---- Entries provided
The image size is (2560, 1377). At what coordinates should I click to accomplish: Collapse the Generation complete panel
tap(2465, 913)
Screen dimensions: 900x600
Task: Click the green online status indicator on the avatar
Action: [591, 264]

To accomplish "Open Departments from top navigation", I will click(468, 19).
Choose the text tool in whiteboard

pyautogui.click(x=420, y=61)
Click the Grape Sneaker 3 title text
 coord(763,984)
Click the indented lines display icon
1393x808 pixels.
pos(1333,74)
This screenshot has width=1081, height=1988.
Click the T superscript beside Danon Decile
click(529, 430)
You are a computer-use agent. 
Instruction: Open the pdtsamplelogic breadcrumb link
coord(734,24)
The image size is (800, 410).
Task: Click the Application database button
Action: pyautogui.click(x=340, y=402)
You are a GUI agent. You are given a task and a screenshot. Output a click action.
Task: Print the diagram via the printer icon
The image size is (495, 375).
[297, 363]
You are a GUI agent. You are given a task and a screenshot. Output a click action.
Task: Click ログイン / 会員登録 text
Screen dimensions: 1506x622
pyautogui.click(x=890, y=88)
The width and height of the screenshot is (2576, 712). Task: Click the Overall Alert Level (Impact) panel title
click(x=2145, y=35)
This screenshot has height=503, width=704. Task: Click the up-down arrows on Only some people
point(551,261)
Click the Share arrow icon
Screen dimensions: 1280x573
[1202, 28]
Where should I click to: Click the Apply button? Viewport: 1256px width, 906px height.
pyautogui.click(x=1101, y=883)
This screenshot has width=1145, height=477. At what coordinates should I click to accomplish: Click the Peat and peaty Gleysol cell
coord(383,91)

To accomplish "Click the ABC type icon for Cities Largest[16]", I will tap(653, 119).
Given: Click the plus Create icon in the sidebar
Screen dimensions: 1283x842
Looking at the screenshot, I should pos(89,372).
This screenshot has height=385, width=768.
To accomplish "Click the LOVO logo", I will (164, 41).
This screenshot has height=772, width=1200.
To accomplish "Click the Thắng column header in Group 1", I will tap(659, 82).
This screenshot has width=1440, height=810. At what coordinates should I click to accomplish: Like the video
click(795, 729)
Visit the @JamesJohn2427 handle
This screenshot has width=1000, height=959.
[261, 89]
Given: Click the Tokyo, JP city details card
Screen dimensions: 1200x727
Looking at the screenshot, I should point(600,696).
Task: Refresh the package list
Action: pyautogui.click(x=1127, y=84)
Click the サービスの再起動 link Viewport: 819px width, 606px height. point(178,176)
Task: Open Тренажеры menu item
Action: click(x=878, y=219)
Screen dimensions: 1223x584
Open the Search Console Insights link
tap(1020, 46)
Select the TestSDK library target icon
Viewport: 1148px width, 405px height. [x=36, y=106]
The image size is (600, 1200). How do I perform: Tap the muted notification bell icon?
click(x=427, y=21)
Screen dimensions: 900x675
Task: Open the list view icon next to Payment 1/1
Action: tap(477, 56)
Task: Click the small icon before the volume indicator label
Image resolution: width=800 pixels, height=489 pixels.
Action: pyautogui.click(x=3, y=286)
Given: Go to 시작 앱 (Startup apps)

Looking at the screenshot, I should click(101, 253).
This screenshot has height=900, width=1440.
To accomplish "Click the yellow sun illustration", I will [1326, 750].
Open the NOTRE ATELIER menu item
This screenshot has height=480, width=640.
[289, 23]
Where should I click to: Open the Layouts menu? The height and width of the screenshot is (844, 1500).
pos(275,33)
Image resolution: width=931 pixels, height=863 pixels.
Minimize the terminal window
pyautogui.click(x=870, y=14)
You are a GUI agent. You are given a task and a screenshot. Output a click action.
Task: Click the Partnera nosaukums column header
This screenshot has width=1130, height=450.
--------
● **About this exercise**: Your task is to transcribe the line containing "Select the TestSDK library target icon" and every line after it, through the last line of the data, exactly as written and with nothing more.

● **Answer to this task**:
Select the TestSDK library target icon
Viewport: 1148px width, 405px height. [x=36, y=106]
The image size is (600, 1200). How do I perform: Tap the muted notification bell icon?
click(x=427, y=21)
Screen dimensions: 900x675
Task: Open the list view icon next to Payment 1/1
Action: tap(477, 56)
Task: Click the small icon before the volume indicator label
Image resolution: width=800 pixels, height=489 pixels.
Action: pyautogui.click(x=3, y=286)
Given: Go to 시작 앱 (Startup apps)

Looking at the screenshot, I should click(101, 253).
This screenshot has height=900, width=1440.
To accomplish "Click the yellow sun illustration", I will [1326, 750].
Open the NOTRE ATELIER menu item
This screenshot has height=480, width=640.
[289, 23]
Where should I click to: Open the Layouts menu? The height and width of the screenshot is (844, 1500).
pos(275,33)
Image resolution: width=931 pixels, height=863 pixels.
Minimize the terminal window
pyautogui.click(x=870, y=14)
You are a GUI agent. You are given a task and a screenshot. Output a click action.
Task: Click the Partnera nosaukums column header
This screenshot has width=1130, height=450.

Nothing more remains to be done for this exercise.